Scientific classification
- Kingdom: Plantae
- Clade: Embryophytes
- Clade: Tracheophytes
- Clade: Spermatophytes
- Clade: Angiosperms
- Clade: Magnoliids
- Order: Magnoliales
- Family: Annonaceae
- Genus: Annickia
- Species: A. chlorantha
- Binomial name: Annickia chlorantha (Oliv.) Setten & Maas
- Synonyms: Enantia chlorantha Oliv.;

= Annickia chlorantha =

- Genus: Annickia
- Species: chlorantha
- Authority: (Oliv.) Setten & Maas
- Conservation status: LC
- Synonyms: Enantia chlorantha Oliv.

Species of tree

Annickia chlorantha is a tree that grows up to 25 meters tall, it belongs to the Annonaceae family. It is native to Liberia in west Africa and from Nigeria to the Democratic Republic of the Congo in west-central Africa. It is an important tree used in traditional medical practices for the treatment of malaria and various diseases in Nigeria and Cameroon; oil extracted from stem barks and leaves of the species and Annickia affinis, its more common close kin have been widely studied.

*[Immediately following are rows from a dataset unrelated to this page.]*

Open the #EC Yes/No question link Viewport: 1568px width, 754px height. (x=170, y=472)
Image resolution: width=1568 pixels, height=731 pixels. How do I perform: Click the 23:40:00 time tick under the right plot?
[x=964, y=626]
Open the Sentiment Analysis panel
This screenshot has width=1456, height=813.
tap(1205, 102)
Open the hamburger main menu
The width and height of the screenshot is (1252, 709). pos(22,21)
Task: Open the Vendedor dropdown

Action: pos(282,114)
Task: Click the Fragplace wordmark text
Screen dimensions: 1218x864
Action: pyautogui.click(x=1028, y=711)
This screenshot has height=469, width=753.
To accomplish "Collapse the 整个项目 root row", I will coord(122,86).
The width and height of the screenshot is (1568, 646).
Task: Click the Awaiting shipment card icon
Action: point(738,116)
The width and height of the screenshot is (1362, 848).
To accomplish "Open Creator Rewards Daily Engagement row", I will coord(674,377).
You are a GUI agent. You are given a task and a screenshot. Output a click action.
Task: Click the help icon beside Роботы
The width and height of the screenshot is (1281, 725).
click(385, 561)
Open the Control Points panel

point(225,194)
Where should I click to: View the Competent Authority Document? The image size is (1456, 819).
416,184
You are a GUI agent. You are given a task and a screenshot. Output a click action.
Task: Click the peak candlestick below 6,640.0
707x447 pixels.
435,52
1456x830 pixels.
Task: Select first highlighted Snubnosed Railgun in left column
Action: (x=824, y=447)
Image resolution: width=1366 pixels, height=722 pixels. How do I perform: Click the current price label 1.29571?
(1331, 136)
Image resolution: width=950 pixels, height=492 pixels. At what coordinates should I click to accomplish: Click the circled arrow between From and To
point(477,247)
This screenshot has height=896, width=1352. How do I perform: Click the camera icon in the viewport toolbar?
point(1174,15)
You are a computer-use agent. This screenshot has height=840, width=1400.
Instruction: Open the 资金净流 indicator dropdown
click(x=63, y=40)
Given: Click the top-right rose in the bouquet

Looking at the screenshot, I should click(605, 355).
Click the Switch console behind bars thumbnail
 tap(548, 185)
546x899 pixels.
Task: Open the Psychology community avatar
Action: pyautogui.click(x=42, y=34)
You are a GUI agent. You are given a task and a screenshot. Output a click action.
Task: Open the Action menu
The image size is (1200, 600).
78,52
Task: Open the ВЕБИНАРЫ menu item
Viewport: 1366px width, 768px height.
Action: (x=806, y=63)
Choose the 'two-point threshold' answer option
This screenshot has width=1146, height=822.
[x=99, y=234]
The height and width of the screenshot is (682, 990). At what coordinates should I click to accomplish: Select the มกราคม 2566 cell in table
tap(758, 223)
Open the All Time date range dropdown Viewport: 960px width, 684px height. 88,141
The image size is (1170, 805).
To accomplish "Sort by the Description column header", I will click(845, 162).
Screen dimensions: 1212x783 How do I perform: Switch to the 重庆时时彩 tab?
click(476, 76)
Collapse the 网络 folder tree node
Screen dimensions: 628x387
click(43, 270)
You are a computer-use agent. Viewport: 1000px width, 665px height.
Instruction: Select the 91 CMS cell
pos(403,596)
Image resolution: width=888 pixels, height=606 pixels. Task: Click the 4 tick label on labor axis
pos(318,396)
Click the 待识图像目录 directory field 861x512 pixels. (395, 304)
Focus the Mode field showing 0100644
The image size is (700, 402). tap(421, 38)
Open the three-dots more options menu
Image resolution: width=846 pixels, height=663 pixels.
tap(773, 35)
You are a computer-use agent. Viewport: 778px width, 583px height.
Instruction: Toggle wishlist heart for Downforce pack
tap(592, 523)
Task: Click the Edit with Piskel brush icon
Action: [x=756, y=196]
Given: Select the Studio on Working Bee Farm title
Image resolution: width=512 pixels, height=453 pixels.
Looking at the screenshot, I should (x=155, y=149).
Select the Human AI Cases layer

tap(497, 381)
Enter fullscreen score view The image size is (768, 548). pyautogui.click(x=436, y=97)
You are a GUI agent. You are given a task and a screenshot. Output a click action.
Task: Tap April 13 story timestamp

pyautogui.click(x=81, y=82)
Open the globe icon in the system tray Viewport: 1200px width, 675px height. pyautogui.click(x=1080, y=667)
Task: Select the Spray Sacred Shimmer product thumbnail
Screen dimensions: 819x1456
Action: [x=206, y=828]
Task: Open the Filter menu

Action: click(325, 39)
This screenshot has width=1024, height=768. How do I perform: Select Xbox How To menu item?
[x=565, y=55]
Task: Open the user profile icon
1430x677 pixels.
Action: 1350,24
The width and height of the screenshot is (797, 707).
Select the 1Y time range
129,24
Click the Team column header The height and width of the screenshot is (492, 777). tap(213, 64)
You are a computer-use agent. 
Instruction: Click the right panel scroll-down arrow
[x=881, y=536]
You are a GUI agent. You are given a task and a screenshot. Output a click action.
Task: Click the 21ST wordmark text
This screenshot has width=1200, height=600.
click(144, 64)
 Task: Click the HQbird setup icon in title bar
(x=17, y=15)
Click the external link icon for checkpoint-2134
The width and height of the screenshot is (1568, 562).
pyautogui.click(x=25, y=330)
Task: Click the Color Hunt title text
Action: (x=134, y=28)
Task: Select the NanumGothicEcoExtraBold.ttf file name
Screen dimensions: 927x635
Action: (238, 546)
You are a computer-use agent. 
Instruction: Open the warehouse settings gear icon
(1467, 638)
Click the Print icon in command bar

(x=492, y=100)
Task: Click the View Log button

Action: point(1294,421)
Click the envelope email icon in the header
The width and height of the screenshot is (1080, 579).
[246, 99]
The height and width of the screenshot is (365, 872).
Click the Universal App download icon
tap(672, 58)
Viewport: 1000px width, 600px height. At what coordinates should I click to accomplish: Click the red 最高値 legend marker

The species is sometimes credited by the generic name, Enantia chlorantha.

== Taxonomy ==
Named after Annickia Le Thomas, the genus Annickia belonging to the Annonaceae family was preceded by Enantia Oliv. (1867). Further research unearthed Enantia as a legitimate genus of the Sabiaceae family, first published by Falconer in 1842. A revision in 1990 changed the title of the genus Enantia to become the genus Annickia. Both Annickia chlorantha and Annickia affinis are closely related medical trees and many traditional practice users and some researchers do not distinguish between the two with the latter crediting both with the name Enantia chlorantha.

== Description ==
Leaf-blades are papery to coriaceous, narrowly elliptical to obovate in outline, blades range between 7 - 28 cm long and 2 - 9.5 cm wide, acuminate at apex and narrowly cuneate at base. Slightly discolorous; adaxial surface is rarely pubescent and is usually brown to grey green but glossy dark green when fresh while the lower surface is bright brown to green but whitish to pale green when fresh with bifid or trifid hairs pointing in all directions.

== Distribution ==
Occurs in lowland forests and along road sides in southern Nigeria and Cameroon.

== Uses ==
Stem bark and occasionally root decoction of Annickia chlorantha and its closely related cousin, Annickia affinis is used to treat symptoms associated with malaria, tuberculosis, jaundice, yellow fever, typhoid and hepatitis A, B and C.